#### [Data]
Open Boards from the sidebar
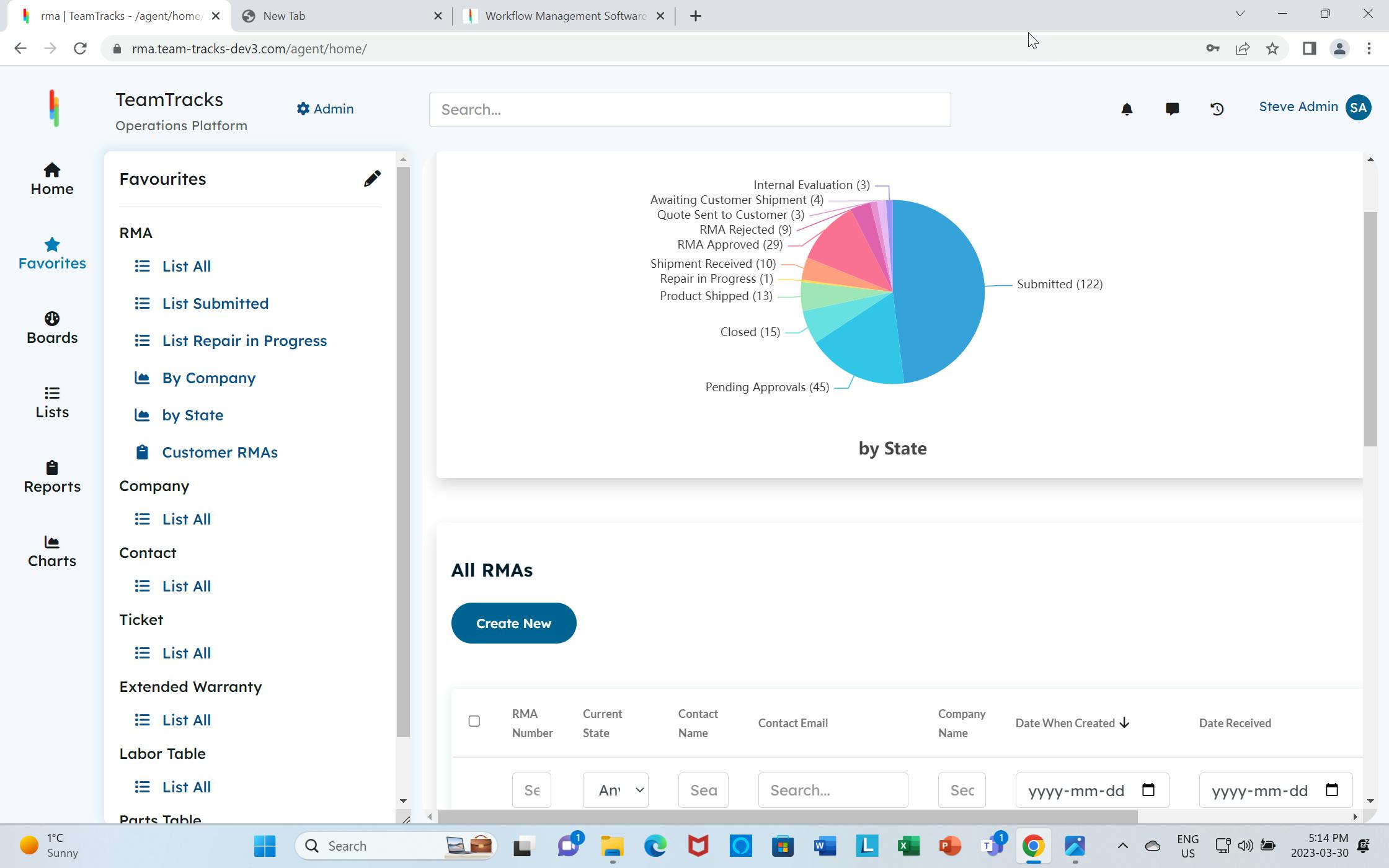Screen dimensions: 1389x868 [x=51, y=327]
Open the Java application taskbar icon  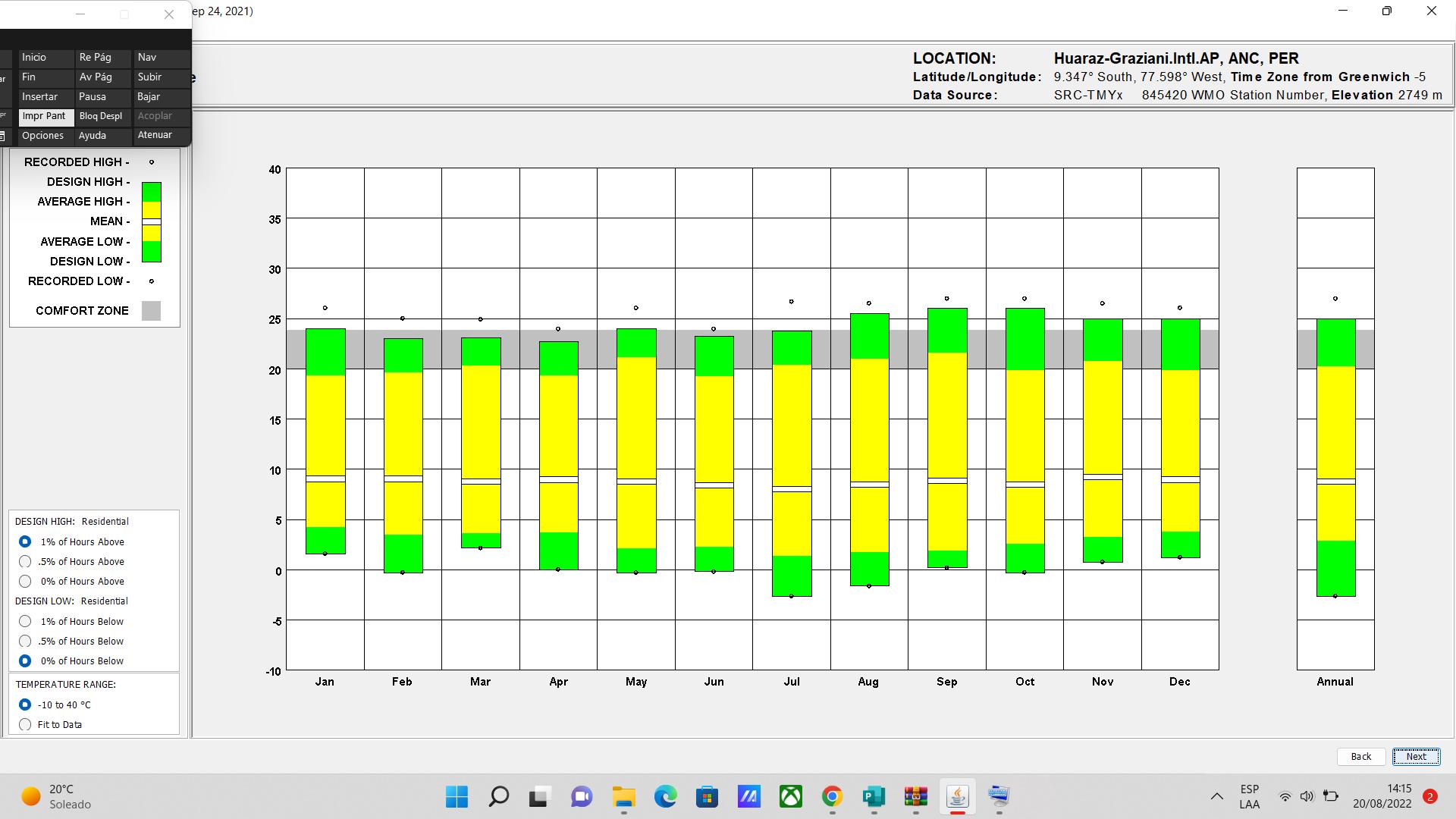point(957,796)
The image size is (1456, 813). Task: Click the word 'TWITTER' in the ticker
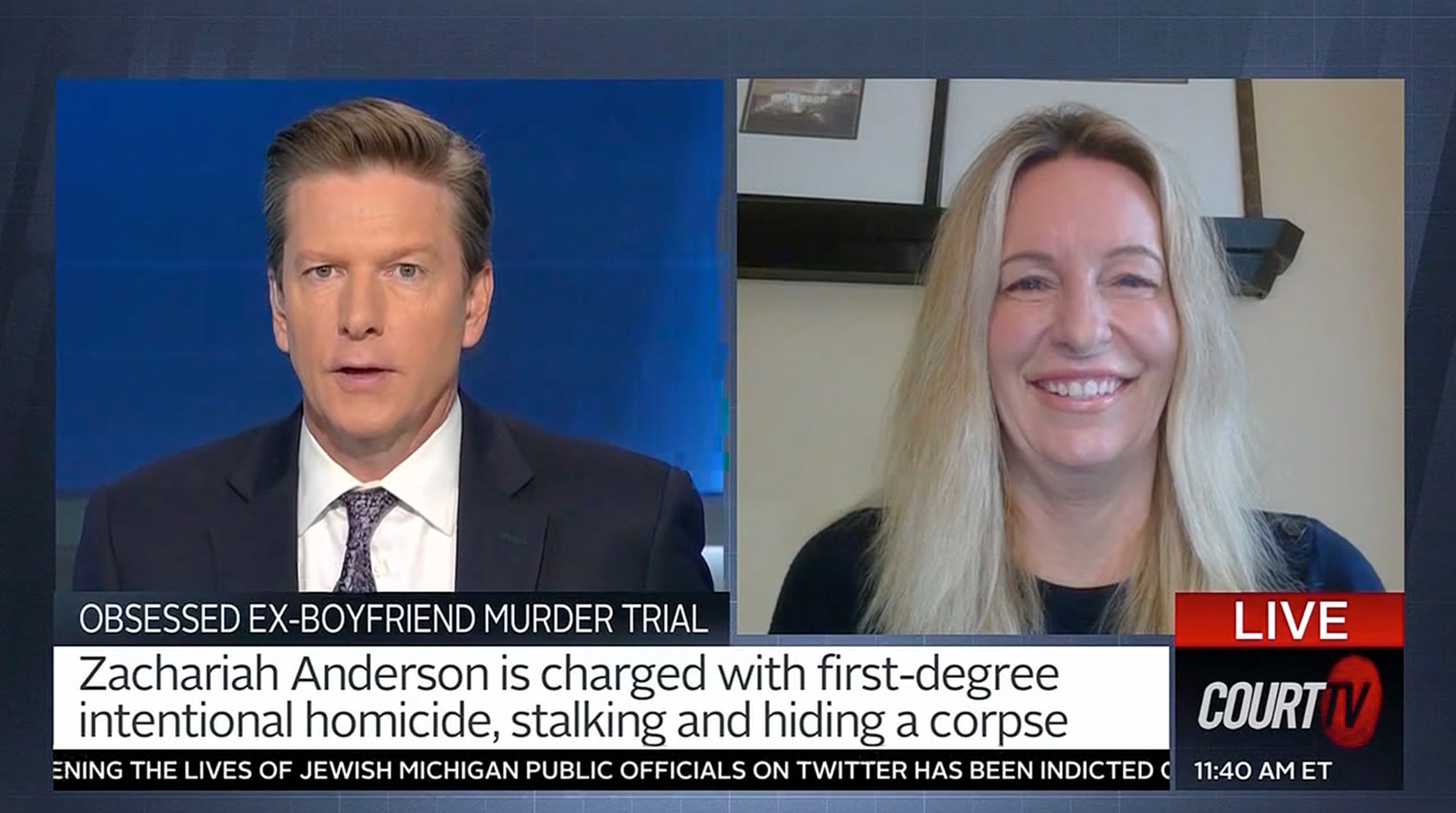pos(851,770)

#### [Your objective]
Copy exactly, and copy only, the lines from the one bearing "The image size" through the closing line of the material, with both ends kept and pictures removed.

#### [Task answer]
The image size is (1456, 813). Task: Click the word 'TWITTER' in the ticker
pos(851,770)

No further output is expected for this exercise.